A hinted write is NOT sufficient to count towards ConsistencyLevel requirements of ONE, QUORUM, or ALL. Take the simple example of a cluster of two nodes, A and B, and a replication factor of 1 (each key is stored on one node). Suppose node A is down while we write key K to it with ConsistencyLevel.ONE. Then we must fail the write: recall from the API page that "if W + R > ReplicationFactor, where W is the number of nodes to block for on write, and R the number to block for on reads, you will have strongly consistent behavior; that is, readers will always see the most recent write."

Thus if we write a hint to B and call the write good because it is written "somewhere," there is no way to read the data at any ConsistencyLevel until A comes back up and B forwards the data to him. Historically, only the lowest ConsistencyLevel of ZERO would accept writes in this situation; for 0.6, we added ConsistencyLevel.ANY, meaning, "wait for a write to succeed anywhere, even a hinted write that isn’t immediately readable."

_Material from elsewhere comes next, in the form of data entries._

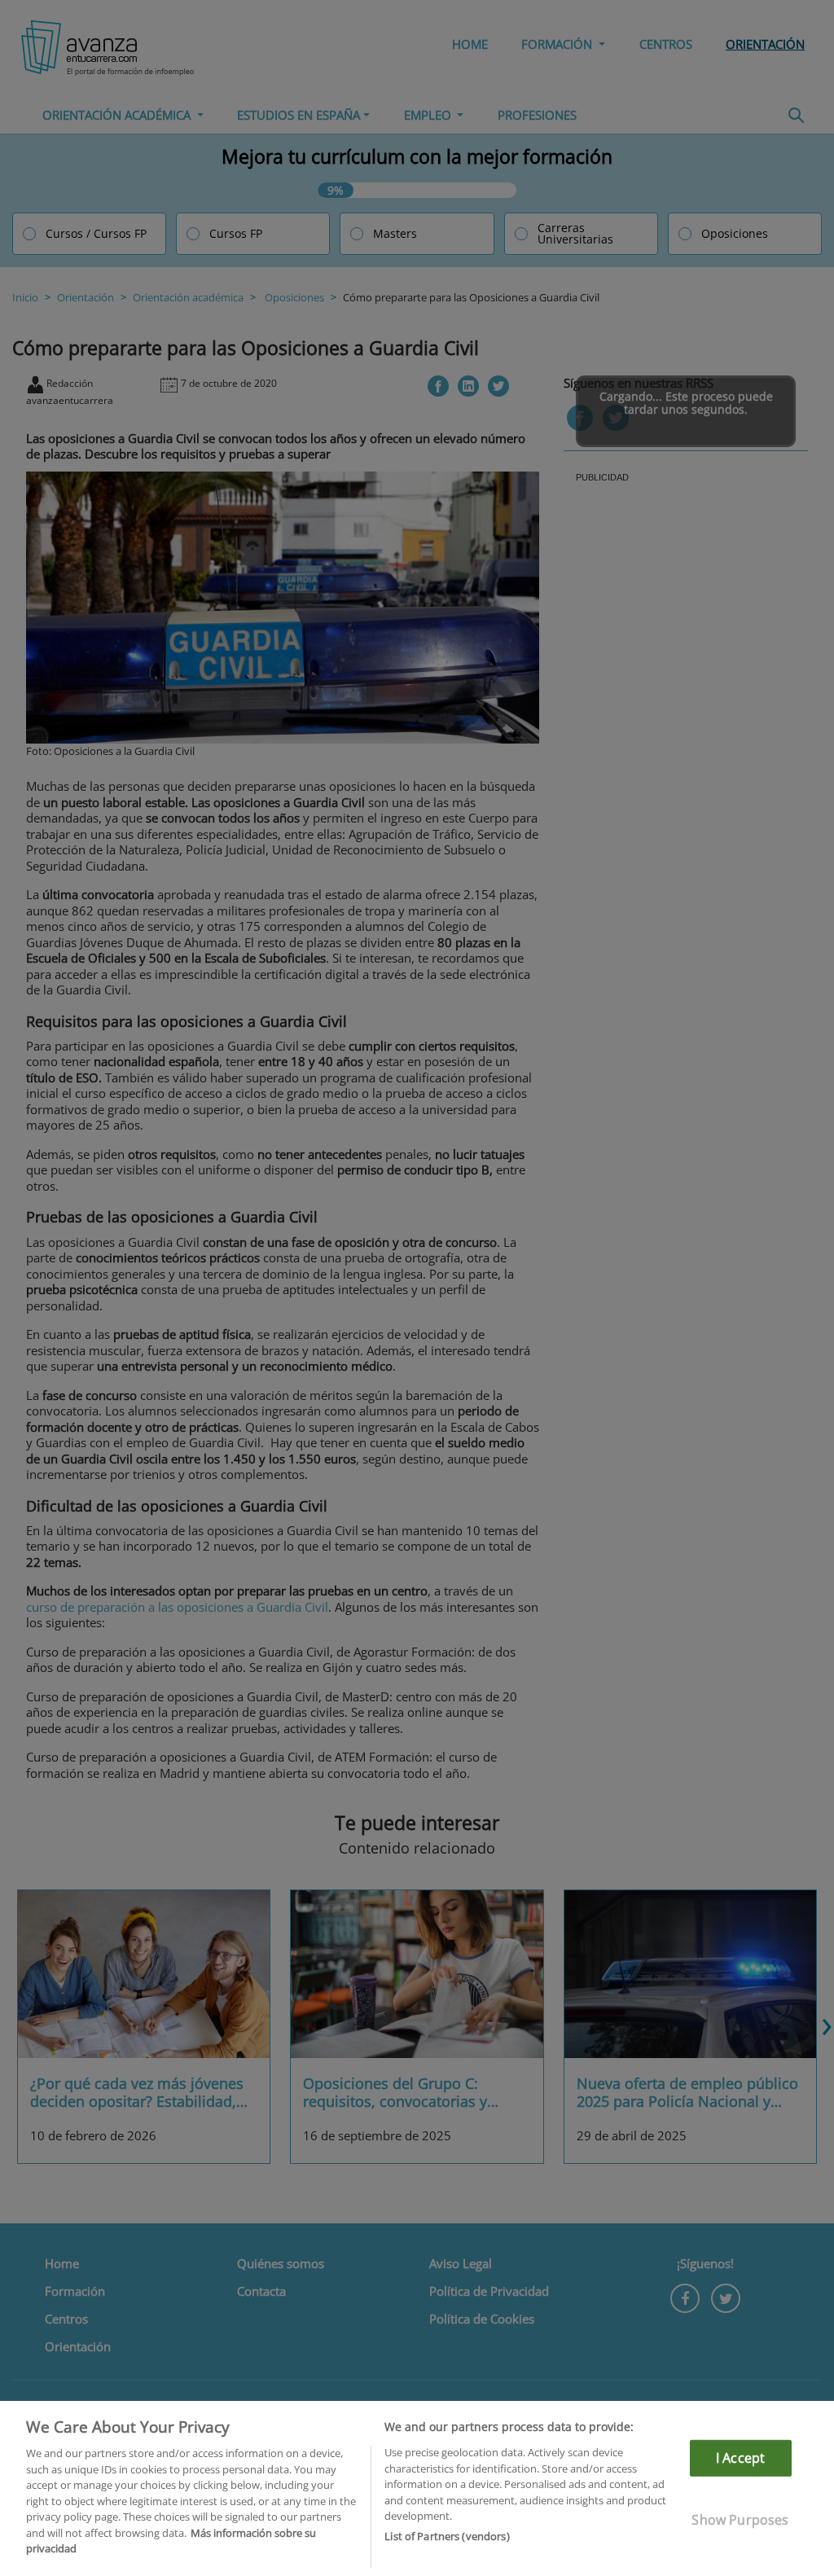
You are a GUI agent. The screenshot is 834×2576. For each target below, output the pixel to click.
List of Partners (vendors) (446, 2536)
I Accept (740, 2458)
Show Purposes (739, 2520)
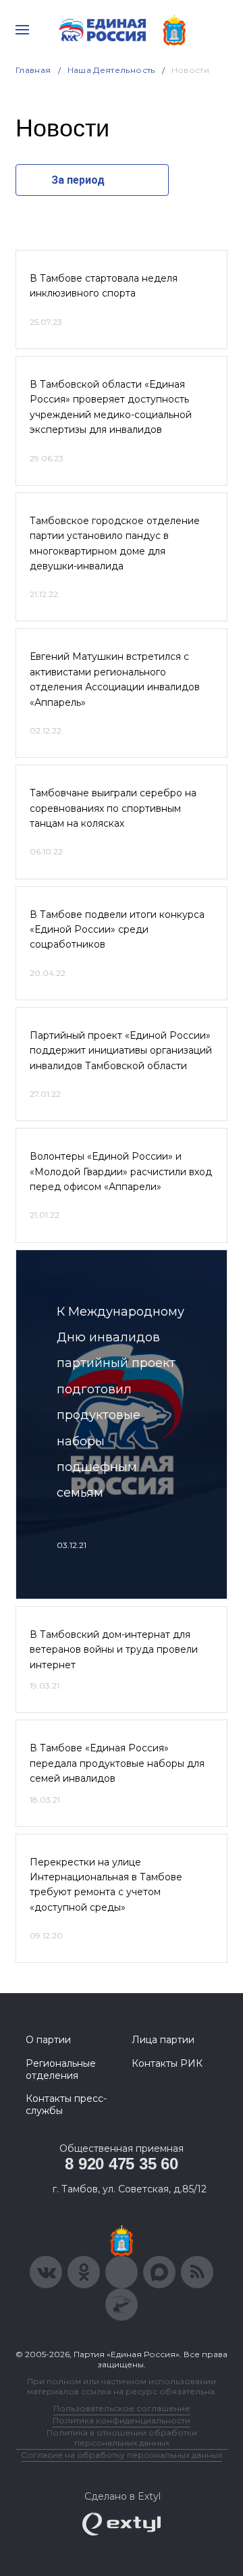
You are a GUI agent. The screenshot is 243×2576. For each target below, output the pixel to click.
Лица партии (163, 2040)
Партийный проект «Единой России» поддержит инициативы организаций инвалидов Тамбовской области (121, 1050)
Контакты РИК (167, 2063)
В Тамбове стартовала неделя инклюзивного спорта (104, 285)
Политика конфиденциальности (121, 2420)
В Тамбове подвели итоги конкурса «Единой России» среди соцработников (117, 929)
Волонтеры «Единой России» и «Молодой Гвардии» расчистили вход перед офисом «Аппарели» (121, 1171)
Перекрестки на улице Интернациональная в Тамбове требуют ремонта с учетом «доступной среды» (106, 1884)
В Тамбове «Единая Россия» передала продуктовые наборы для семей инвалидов (117, 1763)
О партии (48, 2040)
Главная (33, 70)
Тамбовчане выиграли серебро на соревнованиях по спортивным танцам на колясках (113, 808)
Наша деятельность (111, 70)
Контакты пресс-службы (66, 2104)
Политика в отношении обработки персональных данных (122, 2437)
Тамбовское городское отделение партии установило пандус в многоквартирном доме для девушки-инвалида (115, 543)
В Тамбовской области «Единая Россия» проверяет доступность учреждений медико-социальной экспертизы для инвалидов (111, 407)
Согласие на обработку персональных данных (121, 2455)
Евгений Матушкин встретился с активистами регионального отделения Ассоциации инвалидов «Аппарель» (115, 679)
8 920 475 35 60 (121, 2164)
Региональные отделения (61, 2069)
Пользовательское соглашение (121, 2408)
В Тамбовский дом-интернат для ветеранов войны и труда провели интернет (114, 1649)
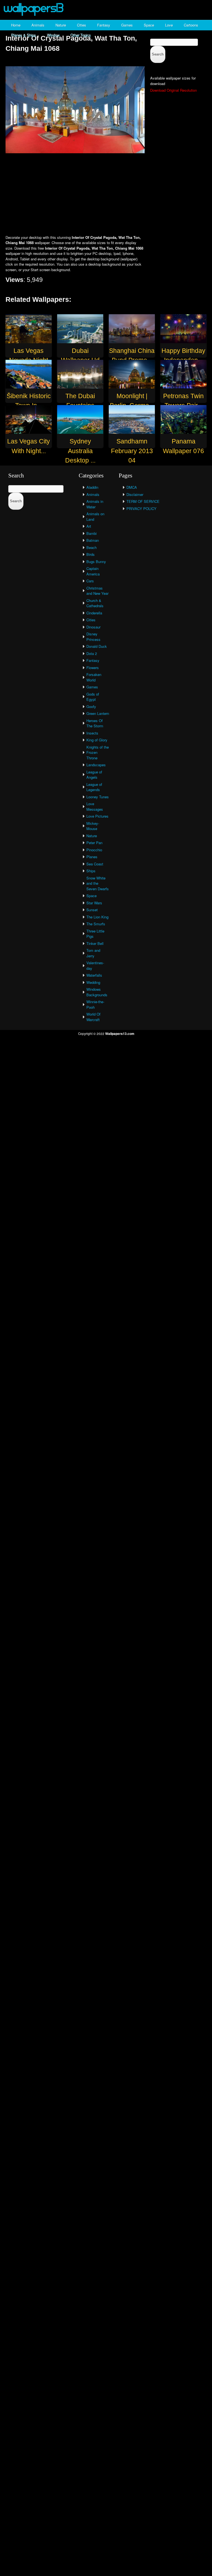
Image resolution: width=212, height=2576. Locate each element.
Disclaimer (134, 494)
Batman (92, 540)
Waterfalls (94, 975)
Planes (91, 856)
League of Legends (94, 787)
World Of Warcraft (93, 1016)
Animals (37, 25)
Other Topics (80, 35)
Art (88, 526)
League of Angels (94, 774)
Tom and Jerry (93, 953)
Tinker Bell (95, 943)
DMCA (131, 487)
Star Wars (94, 902)
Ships (91, 870)
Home (15, 25)
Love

Mike Perham has a related post on the same topic. He goes further and explains that because there could be scenarios where writes are not immediately visible due to a disabled master node, its possible that master could get out of sync with the slaves in the confusion. There is a process called “anti-entropy” which cassandra uses to detect and resolve such issues. Here is how he explains

The final trick up Cassandra’s proverbial sleeve is anti-entropy. AE explicitly ensures that the nodes in the cluster agree on the current data. If read repair or hinted handoff don’t work due to some set of circumstances, the AE service will ensure that nodes reach eventual consistency. The AE service runs during “major compactions” (the equivalent of rebuilding a table in an RDBMS) so it is a relatively heavyweight process that runs infrequently. AE uses a Merkle Tree to determine where within the tree of column family data the nodes disagree and then repairs each of those branches.